Indice Pmi servizi Italia cala a 52,8 a luglio

L'indice rallenta la sua crescita. Le prospettive sull'attività sono in calo a 68,9 da 69,7 del precedente mese di giugno.

L'attività del settore servizi italiano misurata dall'indice Pmi mostra a luglio il quarto mese consecutivo di espansione ma la crescita frena rispetto al mese precedente risultando al di sotto delle previsioni.

L'indice Pmi elaborato da Markit/Adaci si attesta a luglio 2014 a 52,8 punti, dai 53,9 di giugno, quando era risultato ai massimi da novembre 2010, contro le stime degli economisti raccolte in un sondaggio Reuters che indicavano un aumento fino a 54,0.
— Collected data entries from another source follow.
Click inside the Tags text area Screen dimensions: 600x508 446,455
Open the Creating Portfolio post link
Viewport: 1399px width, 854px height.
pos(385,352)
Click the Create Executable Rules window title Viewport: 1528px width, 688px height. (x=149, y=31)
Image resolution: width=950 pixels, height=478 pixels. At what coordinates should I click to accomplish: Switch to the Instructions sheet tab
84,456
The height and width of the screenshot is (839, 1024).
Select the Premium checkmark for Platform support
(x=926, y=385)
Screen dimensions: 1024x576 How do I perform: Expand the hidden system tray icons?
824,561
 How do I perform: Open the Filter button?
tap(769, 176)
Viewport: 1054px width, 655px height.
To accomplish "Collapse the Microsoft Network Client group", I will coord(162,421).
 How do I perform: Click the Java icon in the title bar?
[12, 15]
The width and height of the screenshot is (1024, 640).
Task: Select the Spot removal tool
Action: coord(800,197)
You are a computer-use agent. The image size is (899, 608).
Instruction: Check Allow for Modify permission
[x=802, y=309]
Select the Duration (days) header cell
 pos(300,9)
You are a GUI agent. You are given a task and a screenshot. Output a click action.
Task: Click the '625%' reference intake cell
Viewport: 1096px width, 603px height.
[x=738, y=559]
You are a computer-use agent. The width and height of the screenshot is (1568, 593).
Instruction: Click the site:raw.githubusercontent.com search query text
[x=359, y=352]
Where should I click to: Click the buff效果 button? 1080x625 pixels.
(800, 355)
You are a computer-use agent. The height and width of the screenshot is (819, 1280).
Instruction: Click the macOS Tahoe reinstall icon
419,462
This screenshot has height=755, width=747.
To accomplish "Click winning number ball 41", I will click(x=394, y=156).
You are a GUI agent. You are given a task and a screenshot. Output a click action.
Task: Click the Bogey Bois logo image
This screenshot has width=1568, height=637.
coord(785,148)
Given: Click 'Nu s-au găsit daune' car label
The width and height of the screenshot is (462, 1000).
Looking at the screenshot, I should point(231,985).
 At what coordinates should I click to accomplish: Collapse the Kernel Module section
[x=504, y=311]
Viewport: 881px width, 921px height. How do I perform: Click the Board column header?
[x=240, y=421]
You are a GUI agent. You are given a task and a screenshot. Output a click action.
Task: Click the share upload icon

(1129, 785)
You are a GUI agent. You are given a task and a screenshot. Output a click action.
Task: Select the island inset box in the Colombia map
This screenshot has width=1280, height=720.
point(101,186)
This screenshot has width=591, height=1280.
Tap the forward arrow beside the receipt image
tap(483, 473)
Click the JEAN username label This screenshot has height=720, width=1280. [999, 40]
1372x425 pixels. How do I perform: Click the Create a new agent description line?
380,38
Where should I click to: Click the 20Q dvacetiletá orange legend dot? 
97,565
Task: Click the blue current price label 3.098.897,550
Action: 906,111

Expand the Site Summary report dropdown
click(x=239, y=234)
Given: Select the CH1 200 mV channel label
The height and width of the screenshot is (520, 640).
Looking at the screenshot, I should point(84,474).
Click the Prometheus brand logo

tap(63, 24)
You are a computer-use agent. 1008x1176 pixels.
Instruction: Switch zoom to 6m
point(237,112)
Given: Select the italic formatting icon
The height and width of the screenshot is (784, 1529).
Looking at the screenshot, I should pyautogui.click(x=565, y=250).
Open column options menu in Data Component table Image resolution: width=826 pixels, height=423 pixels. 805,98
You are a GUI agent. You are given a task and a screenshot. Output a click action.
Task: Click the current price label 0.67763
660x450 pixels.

La soglia dei 50 punti divide le fasi di espansione da quelle di contrazione del settore. Il sottoindice riguardante i nuovi ordini è pari a 53,2, in calo dai 55,5 di giugno; per i nuovi ordini questo è il settimo mese consecutivo di espansione, per la serie positiva più lunga registrata dal lontano 2001. Sempre secondo il sondaggio il sottoindice relativo al lavoro inevaso sale a 51,1 da 49,8 del mese precedente.

Il Prodotto interno lordo italiano nel primo trimestre dell'anno è tornato negativo (-0,1%) ma per alcuni economisti consultati da Reuters nel secondo trimestre c'è stata un'espansione dello 0,2%. La stima flash del Pil di aprile-giugno sarà resa nota dall'Istat domani.


Luglio è stato il 36esimo mese consecutivo di calo nei prezzi della produzione, il sottoindice sulle tariffe applicate rimane sotto quota 50 punti, calando ulteriormente a 47,5 da 48,5 di giugno. Al contempo sono cresciuti i costi: il sottoindice dei prezzi input ha toccato 55,1 da 56,5 di giugno.

Riscontrata anche una lieve flessione nei livelli d'occupazione del variegato settore servizi, con il sottoindice che da 49,9 di giugno scende a 49,5. Le prospettive sull'attività sono in calo a 68,9 da 69,7 del precedente mese giugno.

L'indice Pmi composito italiano, che mette insieme l'attività del settore servizi e del manifatturiero, cala pure a luglio a 53,1 da 54,2, sopra soglia 50 per il settimo mese consecutivo.

In Germania l’indice Pmi servizi a luglio sale a 56,7 punti, dai 54,6 a giugno, oltre le previsioni. Buona performance anche in Spagna, dove l’indice è salito a 56,2 punti dai 54,8 di giugno e in Francia, dove è arrivato a 50,4 punti dai 48,2 di giugno. L'indice Pmi composito nell'Eurozona invece è cresciuto a 53,8, da 52,8 di giugno, con il settore servizi che ha compensato l'attività sotto tono del manifatturiero.